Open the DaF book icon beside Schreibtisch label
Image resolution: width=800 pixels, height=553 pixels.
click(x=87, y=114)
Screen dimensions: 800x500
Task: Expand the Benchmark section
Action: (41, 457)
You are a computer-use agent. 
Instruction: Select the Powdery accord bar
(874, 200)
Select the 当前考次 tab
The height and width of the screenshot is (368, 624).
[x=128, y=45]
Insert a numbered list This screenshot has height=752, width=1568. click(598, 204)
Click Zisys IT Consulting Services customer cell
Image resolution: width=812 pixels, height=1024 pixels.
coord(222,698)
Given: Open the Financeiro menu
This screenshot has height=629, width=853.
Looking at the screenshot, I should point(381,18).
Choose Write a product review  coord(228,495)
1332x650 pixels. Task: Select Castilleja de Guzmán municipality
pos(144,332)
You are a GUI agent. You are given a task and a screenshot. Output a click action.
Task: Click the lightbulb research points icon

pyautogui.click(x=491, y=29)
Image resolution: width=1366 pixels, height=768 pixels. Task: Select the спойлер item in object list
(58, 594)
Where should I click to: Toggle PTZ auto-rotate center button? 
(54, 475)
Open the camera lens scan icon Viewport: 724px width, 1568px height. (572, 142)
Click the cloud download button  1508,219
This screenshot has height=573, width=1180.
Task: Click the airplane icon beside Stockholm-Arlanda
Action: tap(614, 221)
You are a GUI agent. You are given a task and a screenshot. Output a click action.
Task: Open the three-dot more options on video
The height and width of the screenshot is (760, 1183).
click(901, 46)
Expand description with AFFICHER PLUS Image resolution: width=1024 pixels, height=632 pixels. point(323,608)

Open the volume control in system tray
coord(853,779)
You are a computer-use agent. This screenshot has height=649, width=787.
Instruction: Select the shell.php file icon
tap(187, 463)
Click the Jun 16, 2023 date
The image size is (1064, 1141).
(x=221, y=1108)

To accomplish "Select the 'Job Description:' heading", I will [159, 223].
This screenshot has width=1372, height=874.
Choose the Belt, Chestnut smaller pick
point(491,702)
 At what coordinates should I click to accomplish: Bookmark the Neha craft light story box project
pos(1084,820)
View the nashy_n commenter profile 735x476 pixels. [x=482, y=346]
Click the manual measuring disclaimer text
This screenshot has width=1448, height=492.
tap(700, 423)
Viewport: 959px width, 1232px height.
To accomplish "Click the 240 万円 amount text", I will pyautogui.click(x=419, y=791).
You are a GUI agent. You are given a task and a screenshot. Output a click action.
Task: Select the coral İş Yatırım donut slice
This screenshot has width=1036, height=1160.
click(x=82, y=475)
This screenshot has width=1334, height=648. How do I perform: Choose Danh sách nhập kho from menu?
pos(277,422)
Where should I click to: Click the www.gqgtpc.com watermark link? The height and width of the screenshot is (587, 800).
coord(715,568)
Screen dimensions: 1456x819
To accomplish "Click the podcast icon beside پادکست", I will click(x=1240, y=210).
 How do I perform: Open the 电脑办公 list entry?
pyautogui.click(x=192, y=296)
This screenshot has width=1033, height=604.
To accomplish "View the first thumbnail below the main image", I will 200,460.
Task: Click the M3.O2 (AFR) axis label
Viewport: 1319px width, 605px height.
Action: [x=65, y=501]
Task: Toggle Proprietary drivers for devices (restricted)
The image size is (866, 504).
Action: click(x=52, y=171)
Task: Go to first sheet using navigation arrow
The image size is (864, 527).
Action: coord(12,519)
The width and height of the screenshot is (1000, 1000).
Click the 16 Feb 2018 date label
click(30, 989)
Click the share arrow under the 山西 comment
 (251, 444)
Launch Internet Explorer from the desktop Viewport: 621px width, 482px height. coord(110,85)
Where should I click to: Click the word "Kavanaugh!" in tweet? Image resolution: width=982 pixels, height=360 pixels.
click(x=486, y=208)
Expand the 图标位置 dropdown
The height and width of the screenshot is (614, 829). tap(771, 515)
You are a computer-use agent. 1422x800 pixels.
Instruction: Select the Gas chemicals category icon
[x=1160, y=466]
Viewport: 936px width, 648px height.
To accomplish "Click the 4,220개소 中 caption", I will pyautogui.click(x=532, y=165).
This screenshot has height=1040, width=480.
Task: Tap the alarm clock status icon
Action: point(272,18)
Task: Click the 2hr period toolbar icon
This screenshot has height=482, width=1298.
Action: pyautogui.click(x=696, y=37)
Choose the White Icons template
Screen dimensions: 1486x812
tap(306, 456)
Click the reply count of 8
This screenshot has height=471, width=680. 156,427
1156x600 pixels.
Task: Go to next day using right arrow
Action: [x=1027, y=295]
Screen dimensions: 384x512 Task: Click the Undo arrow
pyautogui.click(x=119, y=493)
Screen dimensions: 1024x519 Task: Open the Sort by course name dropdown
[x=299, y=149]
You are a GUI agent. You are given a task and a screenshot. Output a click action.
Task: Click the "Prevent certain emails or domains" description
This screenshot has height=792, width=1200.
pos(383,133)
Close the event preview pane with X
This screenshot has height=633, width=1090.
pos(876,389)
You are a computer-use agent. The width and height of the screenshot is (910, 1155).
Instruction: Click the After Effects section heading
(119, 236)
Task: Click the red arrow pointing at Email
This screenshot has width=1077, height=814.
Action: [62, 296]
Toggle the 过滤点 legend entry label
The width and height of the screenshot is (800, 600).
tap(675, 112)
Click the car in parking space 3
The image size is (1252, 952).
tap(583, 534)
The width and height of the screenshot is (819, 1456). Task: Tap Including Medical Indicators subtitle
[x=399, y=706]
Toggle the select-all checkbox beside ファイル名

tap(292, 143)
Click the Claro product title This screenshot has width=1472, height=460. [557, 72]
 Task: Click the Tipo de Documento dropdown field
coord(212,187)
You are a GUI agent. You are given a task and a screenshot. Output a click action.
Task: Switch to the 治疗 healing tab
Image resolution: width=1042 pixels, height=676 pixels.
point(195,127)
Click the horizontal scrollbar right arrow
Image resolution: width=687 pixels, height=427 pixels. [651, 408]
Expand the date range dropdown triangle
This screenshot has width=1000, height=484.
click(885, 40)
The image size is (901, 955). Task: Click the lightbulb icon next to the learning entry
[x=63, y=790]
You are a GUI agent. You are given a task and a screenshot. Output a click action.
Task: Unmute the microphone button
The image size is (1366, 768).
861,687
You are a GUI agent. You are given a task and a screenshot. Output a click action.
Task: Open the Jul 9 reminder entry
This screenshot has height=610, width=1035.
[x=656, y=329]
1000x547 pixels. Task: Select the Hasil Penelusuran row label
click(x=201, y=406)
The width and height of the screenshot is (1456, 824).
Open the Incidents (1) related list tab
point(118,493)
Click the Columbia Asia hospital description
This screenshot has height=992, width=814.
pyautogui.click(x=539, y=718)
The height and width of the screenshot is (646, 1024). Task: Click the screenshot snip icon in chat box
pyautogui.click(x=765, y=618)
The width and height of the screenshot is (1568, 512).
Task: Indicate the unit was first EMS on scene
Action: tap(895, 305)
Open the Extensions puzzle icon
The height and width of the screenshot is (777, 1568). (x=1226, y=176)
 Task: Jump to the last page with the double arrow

- _EXERCISE BRIEF_:
Write out every record verbatim.

- _EXERCISE SOLUTION_:
Open the DaF book icon beside Schreibtisch label
Image resolution: width=800 pixels, height=553 pixels.
click(x=87, y=114)
Screen dimensions: 800x500
Task: Expand the Benchmark section
Action: (41, 457)
You are a computer-use agent. 
Instruction: Select the Powdery accord bar
(874, 200)
Select the 当前考次 tab
The height and width of the screenshot is (368, 624).
[x=128, y=45]
Insert a numbered list This screenshot has height=752, width=1568. click(598, 204)
Click Zisys IT Consulting Services customer cell
Image resolution: width=812 pixels, height=1024 pixels.
coord(222,698)
Given: Open the Financeiro menu
This screenshot has height=629, width=853.
Looking at the screenshot, I should point(381,18).
Choose Write a product review  coord(228,495)
1332x650 pixels. Task: Select Castilleja de Guzmán municipality
pos(144,332)
You are a GUI agent. You are given a task and a screenshot. Output a click action.
Task: Click the lightbulb research points icon

pyautogui.click(x=491, y=29)
Image resolution: width=1366 pixels, height=768 pixels. Task: Select the спойлер item in object list
(58, 594)
Where should I click to: Toggle PTZ auto-rotate center button? 
(54, 475)
Open the camera lens scan icon Viewport: 724px width, 1568px height. (572, 142)
Click the cloud download button  1508,219
This screenshot has height=573, width=1180.
Task: Click the airplane icon beside Stockholm-Arlanda
Action: tap(614, 221)
You are a GUI agent. You are given a task and a screenshot. Output a click action.
Task: Open the three-dot more options on video
The height and width of the screenshot is (760, 1183).
click(901, 46)
Expand description with AFFICHER PLUS Image resolution: width=1024 pixels, height=632 pixels. point(323,608)

Open the volume control in system tray
coord(853,779)
You are a computer-use agent. This screenshot has height=649, width=787.
Instruction: Select the shell.php file icon
tap(187, 463)
Click the Jun 16, 2023 date
The image size is (1064, 1141).
(x=221, y=1108)

To accomplish "Select the 'Job Description:' heading", I will [159, 223].
This screenshot has width=1372, height=874.
Choose the Belt, Chestnut smaller pick
point(491,702)
 At what coordinates should I click to accomplish: Bookmark the Neha craft light story box project
pos(1084,820)
View the nashy_n commenter profile 735x476 pixels. [x=482, y=346]
Click the manual measuring disclaimer text
This screenshot has width=1448, height=492.
tap(700, 423)
Viewport: 959px width, 1232px height.
To accomplish "Click the 240 万円 amount text", I will pyautogui.click(x=419, y=791).
You are a GUI agent. You are given a task and a screenshot. Output a click action.
Task: Select the coral İş Yatırım donut slice
This screenshot has width=1036, height=1160.
click(x=82, y=475)
This screenshot has width=1334, height=648. How do I perform: Choose Danh sách nhập kho from menu?
pos(277,422)
Where should I click to: Click the www.gqgtpc.com watermark link? The height and width of the screenshot is (587, 800).
coord(715,568)
Screen dimensions: 1456x819
To accomplish "Click the podcast icon beside پادکست", I will click(x=1240, y=210).
 How do I perform: Open the 电脑办公 list entry?
pyautogui.click(x=192, y=296)
This screenshot has width=1033, height=604.
To accomplish "View the first thumbnail below the main image", I will 200,460.
Task: Click the M3.O2 (AFR) axis label
Viewport: 1319px width, 605px height.
Action: [x=65, y=501]
Task: Toggle Proprietary drivers for devices (restricted)
The image size is (866, 504).
Action: click(x=52, y=171)
Task: Go to first sheet using navigation arrow
The image size is (864, 527).
Action: coord(12,519)
The width and height of the screenshot is (1000, 1000).
Click the 16 Feb 2018 date label
click(30, 989)
Click the share arrow under the 山西 comment
 (251, 444)
Launch Internet Explorer from the desktop Viewport: 621px width, 482px height. coord(110,85)
Where should I click to: Click the word "Kavanaugh!" in tweet? Image resolution: width=982 pixels, height=360 pixels.
click(x=486, y=208)
Expand the 图标位置 dropdown
The height and width of the screenshot is (614, 829). tap(771, 515)
You are a computer-use agent. 1422x800 pixels.
Instruction: Select the Gas chemicals category icon
[x=1160, y=466]
Viewport: 936px width, 648px height.
To accomplish "Click the 4,220개소 中 caption", I will pyautogui.click(x=532, y=165).
This screenshot has height=1040, width=480.
Task: Tap the alarm clock status icon
Action: point(272,18)
Task: Click the 2hr period toolbar icon
This screenshot has height=482, width=1298.
Action: pyautogui.click(x=696, y=37)
Choose the White Icons template
Screen dimensions: 1486x812
tap(306, 456)
Click the reply count of 8
This screenshot has height=471, width=680. 156,427
1156x600 pixels.
Task: Go to next day using right arrow
Action: [x=1027, y=295]
Screen dimensions: 384x512 Task: Click the Undo arrow
pyautogui.click(x=119, y=493)
Screen dimensions: 1024x519 Task: Open the Sort by course name dropdown
[x=299, y=149]
You are a GUI agent. You are given a task and a screenshot. Output a click action.
Task: Click the "Prevent certain emails or domains" description
This screenshot has height=792, width=1200.
pos(383,133)
Close the event preview pane with X
This screenshot has height=633, width=1090.
pos(876,389)
You are a computer-use agent. The width and height of the screenshot is (910, 1155).
Instruction: Click the After Effects section heading
(119, 236)
Task: Click the red arrow pointing at Email
This screenshot has width=1077, height=814.
Action: [62, 296]
Toggle the 过滤点 legend entry label
The width and height of the screenshot is (800, 600).
tap(675, 112)
Click the car in parking space 3
The image size is (1252, 952).
tap(583, 534)
The width and height of the screenshot is (819, 1456). Task: Tap Including Medical Indicators subtitle
[x=399, y=706]
Toggle the select-all checkbox beside ファイル名

tap(292, 143)
Click the Claro product title This screenshot has width=1472, height=460. [557, 72]
 Task: Click the Tipo de Documento dropdown field
coord(212,187)
You are a GUI agent. You are given a task and a screenshot. Output a click action.
Task: Switch to the 治疗 healing tab
Image resolution: width=1042 pixels, height=676 pixels.
point(195,127)
Click the horizontal scrollbar right arrow
Image resolution: width=687 pixels, height=427 pixels. [651, 408]
Expand the date range dropdown triangle
This screenshot has width=1000, height=484.
click(885, 40)
The image size is (901, 955). Task: Click the lightbulb icon next to the learning entry
[x=63, y=790]
You are a GUI agent. You are given a task and a screenshot. Output a click action.
Task: Unmute the microphone button
The image size is (1366, 768).
861,687
You are a GUI agent. You are given a task and a screenshot. Output a click action.
Task: Open the Jul 9 reminder entry
This screenshot has height=610, width=1035.
[x=656, y=329]
1000x547 pixels. Task: Select the Hasil Penelusuran row label
click(x=201, y=406)
The width and height of the screenshot is (1456, 824).
Open the Incidents (1) related list tab
point(118,493)
Click the Columbia Asia hospital description
This screenshot has height=992, width=814.
pyautogui.click(x=539, y=718)
The height and width of the screenshot is (646, 1024). Task: Click the screenshot snip icon in chat box
pyautogui.click(x=765, y=618)
The width and height of the screenshot is (1568, 512).
Task: Indicate the unit was first EMS on scene
Action: tap(895, 305)
Open the Extensions puzzle icon
The height and width of the screenshot is (777, 1568). (x=1226, y=176)
 Task: Jump to the last page with the double arrow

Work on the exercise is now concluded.